Search code examples
snowflake-cloud-data-platformdbt

how to convert snowflake table to different structure


id name DESCRIPTION ACTIVE UPDATED_JSON
id1 name-1 desc-1 true {"diffFields": [{"fieldName": "name","valueAfter": "new-segment-name-1","valueBefore": null},{"fieldName": "active","valueAfter": true,"valueBefore": null}],"segmentId": "b204c220-ea8d-4cf4-b579-30eb59a1a2a4"}
id2 name-2 desc-2 true {"diffFields": [{"fieldName": "name","valueAfter": "new-segment-name-2","valueBefore": null},{"fieldName": "active","valueAfter": true,"valueBefore": null}],"segmentId": "b204c220-ea8d-4cf4-b579-30eb59a1a2a4"}

I have a table of the above structure in snowflake. UPDATED_JSON is a variant column. I want to change this table to have the structure similar to the one below. In UPDATED_JSON I have fieldName, when its value is name I need to update the name column to have valueAfter data. diffFields is not ordered. If name in updated_json is not present, I want to leave name column with its current value.

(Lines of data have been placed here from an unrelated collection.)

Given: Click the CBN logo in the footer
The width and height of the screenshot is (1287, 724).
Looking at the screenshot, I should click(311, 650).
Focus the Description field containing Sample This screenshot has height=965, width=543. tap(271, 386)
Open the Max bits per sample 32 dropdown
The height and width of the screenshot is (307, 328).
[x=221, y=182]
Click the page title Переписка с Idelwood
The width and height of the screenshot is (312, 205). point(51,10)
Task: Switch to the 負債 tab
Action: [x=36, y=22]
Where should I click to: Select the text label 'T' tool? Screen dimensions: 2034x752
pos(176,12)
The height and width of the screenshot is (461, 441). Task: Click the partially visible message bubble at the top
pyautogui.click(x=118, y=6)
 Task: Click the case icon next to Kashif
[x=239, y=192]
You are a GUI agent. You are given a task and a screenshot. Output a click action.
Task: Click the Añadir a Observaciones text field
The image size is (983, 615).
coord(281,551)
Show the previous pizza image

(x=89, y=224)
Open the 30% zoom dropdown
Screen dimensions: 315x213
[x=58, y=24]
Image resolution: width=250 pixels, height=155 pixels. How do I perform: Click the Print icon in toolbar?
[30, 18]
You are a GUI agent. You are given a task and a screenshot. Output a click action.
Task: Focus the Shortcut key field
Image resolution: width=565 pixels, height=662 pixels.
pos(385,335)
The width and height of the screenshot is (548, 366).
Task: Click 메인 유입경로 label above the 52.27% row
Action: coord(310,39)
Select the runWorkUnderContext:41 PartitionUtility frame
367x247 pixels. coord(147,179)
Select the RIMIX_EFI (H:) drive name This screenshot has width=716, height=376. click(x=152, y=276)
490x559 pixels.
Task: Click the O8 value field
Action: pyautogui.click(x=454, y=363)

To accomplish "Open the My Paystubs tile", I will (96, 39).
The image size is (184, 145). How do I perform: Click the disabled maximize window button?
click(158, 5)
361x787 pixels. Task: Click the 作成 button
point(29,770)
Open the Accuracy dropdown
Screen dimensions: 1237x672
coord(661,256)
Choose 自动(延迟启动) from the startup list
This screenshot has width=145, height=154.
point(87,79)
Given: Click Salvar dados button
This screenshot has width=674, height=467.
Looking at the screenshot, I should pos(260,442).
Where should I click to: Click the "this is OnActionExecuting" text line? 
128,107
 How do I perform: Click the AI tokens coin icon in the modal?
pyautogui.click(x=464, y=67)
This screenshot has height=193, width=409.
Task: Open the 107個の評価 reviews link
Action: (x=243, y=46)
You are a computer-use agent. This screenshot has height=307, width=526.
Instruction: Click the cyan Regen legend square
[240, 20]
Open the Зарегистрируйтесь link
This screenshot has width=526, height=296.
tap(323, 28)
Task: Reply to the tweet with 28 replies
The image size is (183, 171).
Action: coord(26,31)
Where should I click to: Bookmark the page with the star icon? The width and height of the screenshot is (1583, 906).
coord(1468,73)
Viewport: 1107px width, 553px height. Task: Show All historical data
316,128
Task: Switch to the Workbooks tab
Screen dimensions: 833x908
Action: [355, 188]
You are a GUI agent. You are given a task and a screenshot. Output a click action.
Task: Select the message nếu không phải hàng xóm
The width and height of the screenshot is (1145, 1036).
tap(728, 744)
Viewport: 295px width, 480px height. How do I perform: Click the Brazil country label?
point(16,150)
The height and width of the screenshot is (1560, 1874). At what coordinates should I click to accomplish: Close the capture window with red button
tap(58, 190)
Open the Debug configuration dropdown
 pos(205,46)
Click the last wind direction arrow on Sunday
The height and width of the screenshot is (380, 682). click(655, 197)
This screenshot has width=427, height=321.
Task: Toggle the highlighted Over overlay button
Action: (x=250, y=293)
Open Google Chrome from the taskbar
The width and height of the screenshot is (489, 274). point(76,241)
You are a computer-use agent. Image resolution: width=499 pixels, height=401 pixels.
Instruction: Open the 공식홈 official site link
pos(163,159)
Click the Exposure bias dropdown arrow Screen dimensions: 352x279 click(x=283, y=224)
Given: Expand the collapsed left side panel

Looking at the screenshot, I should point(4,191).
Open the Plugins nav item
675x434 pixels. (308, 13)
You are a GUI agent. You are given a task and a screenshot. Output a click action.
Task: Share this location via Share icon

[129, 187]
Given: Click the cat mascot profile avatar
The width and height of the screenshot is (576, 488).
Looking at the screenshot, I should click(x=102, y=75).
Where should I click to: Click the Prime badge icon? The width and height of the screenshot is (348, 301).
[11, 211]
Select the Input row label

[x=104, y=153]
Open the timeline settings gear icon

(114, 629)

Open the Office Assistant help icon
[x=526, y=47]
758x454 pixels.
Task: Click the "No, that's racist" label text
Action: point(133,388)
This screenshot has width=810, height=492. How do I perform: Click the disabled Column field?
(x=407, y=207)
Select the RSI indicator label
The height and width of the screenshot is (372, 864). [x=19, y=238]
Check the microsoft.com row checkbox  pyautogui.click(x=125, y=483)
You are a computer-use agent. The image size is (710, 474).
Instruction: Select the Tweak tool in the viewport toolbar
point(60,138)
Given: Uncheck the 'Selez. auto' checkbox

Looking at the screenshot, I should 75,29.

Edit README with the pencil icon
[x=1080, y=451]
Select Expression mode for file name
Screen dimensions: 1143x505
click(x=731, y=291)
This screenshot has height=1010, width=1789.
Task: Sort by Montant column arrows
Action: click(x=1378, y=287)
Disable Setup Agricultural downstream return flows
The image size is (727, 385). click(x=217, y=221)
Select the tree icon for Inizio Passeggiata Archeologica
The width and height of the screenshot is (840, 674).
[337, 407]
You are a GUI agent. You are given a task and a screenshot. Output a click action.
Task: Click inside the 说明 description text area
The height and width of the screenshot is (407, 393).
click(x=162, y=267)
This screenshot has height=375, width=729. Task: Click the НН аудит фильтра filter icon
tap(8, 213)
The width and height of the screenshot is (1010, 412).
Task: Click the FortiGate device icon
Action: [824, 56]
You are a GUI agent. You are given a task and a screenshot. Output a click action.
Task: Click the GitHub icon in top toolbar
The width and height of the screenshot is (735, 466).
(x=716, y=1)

in the below example , name-1 changed to new-segment-name-1 because UPDATED_JSON has a fieldName with value name and valueAfter with value new-segment-name-1

id name DESCRIPTION ACTIVE
id1 new-segment-name-1 desc-1 true
id2 new-segment-name-2 desc-2 true

I am trying to to this with dbt


Solution

  • you data as a CTE:

    WITH data(id, name, DESCRIPTION, ACTIVE, UPDATED_JSON) as (
        select column1, column2, column3, column4, parse_json(column5) from values    
        ('id1', 'name-1', 'desc-1', true,'{"diffFields": [{"fieldName": "name","valueAfter": "new-segment-name-1","valueBefore": null},{"fieldName": "active","valueAfter": true,"valueBefore": null}],"segmentId": "b204c220-ea8d-4cf4-b579-30eb59a1a2a4"}'),
       ('id2', 'name-2', 'desc-2', true, '{"diffFields": [{"fieldName": "name","valueAfter": "new-segment-name-2","valueBefore": null},{"fieldName": "active","valueAfter": true,"valueBefore": null}],"segmentId": "b204c220-ea8d-4cf4-b579-30eb59a1a2a4"}')
    )
    
    select id
        ,max(iff(f.value:fieldName::text = 'name', f.value:valueAfter::text, null))  as name
        ,DESCRIPTION
        ,active
    from data, table(flatten(input=>UPDATED_JSON:diffFields)) f
    group by 1,3,4;       
    

    gives:

    ID NAME DESCRIPTION ACTIVE
    id2 new-segment-name-2 desc-2 TRUE
    id1 new-segment-name-1 desc-1 TRUE